The authors of the letter welcome and appreciate
without reservation the clarifications made by
Benedict XVI after the wave of protests that
issued from the Muslim world a few days after
the lecture in Regensburg, and in particular the
speech that the pope addressed to ambassadors
from Muslim countries on September 25, and also
the reference made by cardinal secretary of
state Tarcisio Bertone, in a note issued on
September 16, to the conciliar document “Nostra
Aetate.”
And not only that. They condemn with very strong
words the assassination that took place in
Somalia, in Muslim Mogadishu, of sister Leonella
Sgorbati, thereby linking this to the protests
that were at their peak at the time:
“We must state that the murder on September 17th
of an innocent Catholic nun in Somalia – and any
other similar acts of wanton individual violence
– 'in reaction to' the lecture at the University
of Regensburg, is completely un-Islamic, and we
totally condemn such acts.”
The authors of the letter appreciate Benedict
XVI’s desire for dialogue and take very
seriously his theses. “Applaud” pope's “efforts
to oppose the dominance of positivism and
materialism in human life,” while contest him on
other points, adding their reasons for their
opposition.
In this sense, the letter signed by the 38 –
together with the preceding essay by Aref Ali
Nayed, previewed by www.chiesa on October 4 –
goes towards what the pope meant to accomplish
with his audacious lecture in Regensburg: to
encourage, within the Muslim world as well,
public reflection that would separate faith from
violence and link it to reason instead. Because,
in the pope’s view, it is precisely the
“reasonableness” of the faith that is the
natural terrain of encounter between
Christianity and the various other religions and
cultures.
A first point
on which the letter from the 38 Muslims
“reasons” with Benedict XVI concerns sura 2:256
of the Qur’an: “There is no compulsion in
religion.” The authors of the letter assert that
Mohammed formulated this commandment, not when
he found himself “powerless and under threat” –
which the pope maintains as “probable” in his
lecture – but when he was in a position of
strength, in Medina . And that he intended by
this to appeal to Muslims, whenever they
conquered a territory, “not to force another’s
heart to believe.”
A second point
on which the letter dwells concerns the
transcendence of God.

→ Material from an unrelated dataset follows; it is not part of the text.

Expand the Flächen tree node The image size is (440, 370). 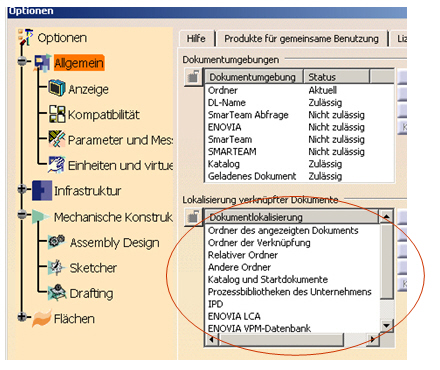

That Muslim doctrine holds
that God is “absolutely transcendent,” as the
pope asserts, is in the judgment of the 38
signatories “a simplification which can be
misleading.” The eleventh-century Muslim author
to whom the pope refers - Ibn Hazm - is in their
view “a worthy but very marginal figure, who
belonged to the Zahiri school of jurisprudence
which is followed by no one in the Islamic world
today.” It is not true – they write – that “the
will of God is not bound to any of our
categories,” that the God of Islam is a
“capricious” God, and far less so that he could
delight in bloodshed. God has many names in
Islam, and his “clemency and mercy” have the
greatest prominence: they are present in the
sacred formula that the Muslims recite every
day.
The third point
is the use of reason. The authors of the letter
write that Islamic thought has always wanted to
avoid two extremes: the first is that of raising
up analytic reason as the arbiter of truth, and
the other is that of denying the capacity of the
human intellect to address the ultimate
questions. There is – they write – a harmony
between the questions of human reason and the
truths of Qur’anic revelation, “without
sacrificing one for the other.”
The fourth point
is holy war. The 38 signatories of the letter
recall that the word “jihad” properly means
“struggle in the way of God,” which is not
necessarily war. Even Christ used violence when
he chased the merchants from the temple. They
sum up in this way Islam’s three “authoritative
and traditional” rules on war:
– civilians are not approved targets;
– religious creed alone cannot make a person the
object of an attack;
– Muslims can and must live peacefully beside
their neighbors, although the legitimacy of
self-defense and the maintenance of sovereignty
remain valid principles.
So if some Muslims – they write – have ignored
such well-established teaching on the limits of
war, preferring to this “utopian dreams where
the end justifies the means, they have done so
of their own accord and without the sanction of
God, His Prophet, or the learned tradition.”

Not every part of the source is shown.